May 7. At 10:00, met pre-arranged guide for a day’s excursion around the medina. And quite a day it was – 8 hours of walking. As expected, we made several stops in craft shops in hopes the guide could score a commission. Bought one carpet for a reasonable price, but I have no idea how I’m gonna get it home (may ship it). A visit to the artisinal school was a treasure. They have one exhibition room showing the best of the teachers work – amazing wood work, ceramics, and etchings. Even the ceiling was amazing. We did a very quick stroll through the tannery – not that it wasn’t interesting, it just stank. Stopped in an herbal shop that was fascinating to see bottles lined up on each wall. Was asked if I had any back trouble and as soon as I said yes, I was told to take off my shirt and lay down for a quick massage promoting his cure all oil. Was worth the few dollars I gave him. Clerk here pointed out that the tile work on the floor was Jewish stars. Mentioned that the original owners of the property were Jewish and also owned an attached hammam. The guide was very informative and I liked that he kept calling me professor.

May 8. As I knew I would get lost as soon as I stepped out the door, I asked a woman (same one that met me on arrival) to walk me to where I could catch a cab. Quick ride to the bus station and on to Chefchoen. The medina here is much more navigable so was able to find the riad with no trouble. People here are fantastic. Asked if they could do laundry and when they said yes, I asked how much it would be. “Free”. When asked if they had internet, they let me use the one and only computer (in their office). They even made a couple calls for me to check on hotel reservations in other places. That evening, told the guy at the desk where I was thinking about having dinner and he told me dinner and breakfast are included in the room rate. Guess that’s a no brainer! Strolled through the upper part of the medina and found it very tranquil. Similar to the one in Assilah, but a bit bigger. Same whitewashed homes with soft pastel colors. Another side fact is that I have seen more native English speakers in this town today then I have since moving to Dubai over a year ago.
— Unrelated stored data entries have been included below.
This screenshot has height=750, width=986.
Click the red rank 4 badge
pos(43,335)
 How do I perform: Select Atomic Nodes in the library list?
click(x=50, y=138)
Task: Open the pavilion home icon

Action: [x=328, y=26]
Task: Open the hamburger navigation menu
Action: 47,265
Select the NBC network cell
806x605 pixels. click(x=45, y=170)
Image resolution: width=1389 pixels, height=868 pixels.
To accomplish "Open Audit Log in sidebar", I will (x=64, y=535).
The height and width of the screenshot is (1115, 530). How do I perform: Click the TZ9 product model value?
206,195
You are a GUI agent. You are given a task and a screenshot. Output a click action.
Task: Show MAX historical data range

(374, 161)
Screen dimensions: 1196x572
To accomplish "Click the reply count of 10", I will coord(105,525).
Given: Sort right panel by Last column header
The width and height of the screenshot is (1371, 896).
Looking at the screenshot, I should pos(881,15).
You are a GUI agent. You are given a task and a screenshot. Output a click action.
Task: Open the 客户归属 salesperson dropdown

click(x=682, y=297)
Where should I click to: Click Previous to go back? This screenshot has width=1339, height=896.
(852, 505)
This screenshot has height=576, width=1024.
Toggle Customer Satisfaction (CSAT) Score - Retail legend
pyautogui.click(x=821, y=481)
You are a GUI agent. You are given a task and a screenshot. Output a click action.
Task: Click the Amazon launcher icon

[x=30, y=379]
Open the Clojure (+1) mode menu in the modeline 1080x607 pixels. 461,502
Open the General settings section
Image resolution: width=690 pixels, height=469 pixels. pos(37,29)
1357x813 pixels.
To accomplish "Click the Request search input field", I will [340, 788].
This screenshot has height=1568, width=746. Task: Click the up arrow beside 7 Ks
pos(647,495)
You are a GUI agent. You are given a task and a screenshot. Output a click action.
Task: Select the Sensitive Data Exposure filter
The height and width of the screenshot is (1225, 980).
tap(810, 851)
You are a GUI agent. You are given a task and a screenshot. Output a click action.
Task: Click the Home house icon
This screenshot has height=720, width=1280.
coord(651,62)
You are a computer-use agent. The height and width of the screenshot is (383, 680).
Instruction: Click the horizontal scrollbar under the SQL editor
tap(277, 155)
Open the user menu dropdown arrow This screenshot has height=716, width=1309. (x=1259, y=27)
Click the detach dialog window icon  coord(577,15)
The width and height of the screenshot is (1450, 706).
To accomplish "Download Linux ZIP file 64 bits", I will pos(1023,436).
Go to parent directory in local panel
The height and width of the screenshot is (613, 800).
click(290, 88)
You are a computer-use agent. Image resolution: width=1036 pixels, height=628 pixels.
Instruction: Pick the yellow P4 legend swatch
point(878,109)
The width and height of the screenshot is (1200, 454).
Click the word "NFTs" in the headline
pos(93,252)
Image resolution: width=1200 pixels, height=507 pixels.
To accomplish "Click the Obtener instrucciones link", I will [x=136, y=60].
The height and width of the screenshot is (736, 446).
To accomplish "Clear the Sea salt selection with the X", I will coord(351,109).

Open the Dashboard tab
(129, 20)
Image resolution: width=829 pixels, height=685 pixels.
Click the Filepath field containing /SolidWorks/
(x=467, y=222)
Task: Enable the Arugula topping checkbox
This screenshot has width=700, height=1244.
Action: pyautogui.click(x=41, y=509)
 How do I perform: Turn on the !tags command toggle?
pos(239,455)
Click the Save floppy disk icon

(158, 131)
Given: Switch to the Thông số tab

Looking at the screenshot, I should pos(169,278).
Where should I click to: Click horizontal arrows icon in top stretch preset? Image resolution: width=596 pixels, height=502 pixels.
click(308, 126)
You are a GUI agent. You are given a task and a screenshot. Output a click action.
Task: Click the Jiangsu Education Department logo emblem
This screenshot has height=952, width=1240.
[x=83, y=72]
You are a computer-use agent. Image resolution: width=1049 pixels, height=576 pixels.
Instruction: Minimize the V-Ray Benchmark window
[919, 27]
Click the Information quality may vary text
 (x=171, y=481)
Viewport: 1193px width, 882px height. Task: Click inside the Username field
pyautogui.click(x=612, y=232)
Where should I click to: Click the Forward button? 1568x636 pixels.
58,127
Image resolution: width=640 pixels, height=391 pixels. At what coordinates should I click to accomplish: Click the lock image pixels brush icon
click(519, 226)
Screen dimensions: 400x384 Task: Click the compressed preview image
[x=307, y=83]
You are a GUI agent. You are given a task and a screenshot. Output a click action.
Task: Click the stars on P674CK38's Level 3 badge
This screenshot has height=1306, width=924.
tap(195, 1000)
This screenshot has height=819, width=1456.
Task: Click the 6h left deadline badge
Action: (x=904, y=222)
May 9. 3:30 wake up – morning call to prayer. Though it was supposed to be at 5! Back to sleep. After breakfast, met a couple from Seattle and ended up wandering and shopping with them for a few hours (first stop was to post office where we both sent a box back to the states). They wanted to do a bit of blanket shopping. At the first shop, they picked 4 that they liked. They only one I was considering is one they bought. As I’m a strong believer in fate, I let it go. Sure enough, at the next shop I found one I liked even better and it was larger/cheaper than what they got. Just before lunch, we said our goodbyes and I gave them my email. Turns out we may be in Marrakesh around the same time, shall see. As I was eating lunch, Naomi walked in – they asked their taxi driver to wait so they could eat. Great view from the restaurant terrace of the main town square, complete with musicians inciting people to dance. Back to hotel quick to drop off my blanket and once again said goodbye. Hiked to the ruins of an old mosque on the hillside offering nice views of the whole town. Will shortly head out for dinner, so that about wraps up today (and Chefchoen), as tomorrow I catch an early bus to Fes and then another to Meknes. For those of you planning a visit to this fantastic town, I higly recommend that you stay at Dar Meziana – the rooms and common areas are beautifully decorated with some amazing tile/wood work and the staff bend over backward to help you in any way possible. They went far beyond the attention I received at any other hotel/riad here so far. Let me know if you want details.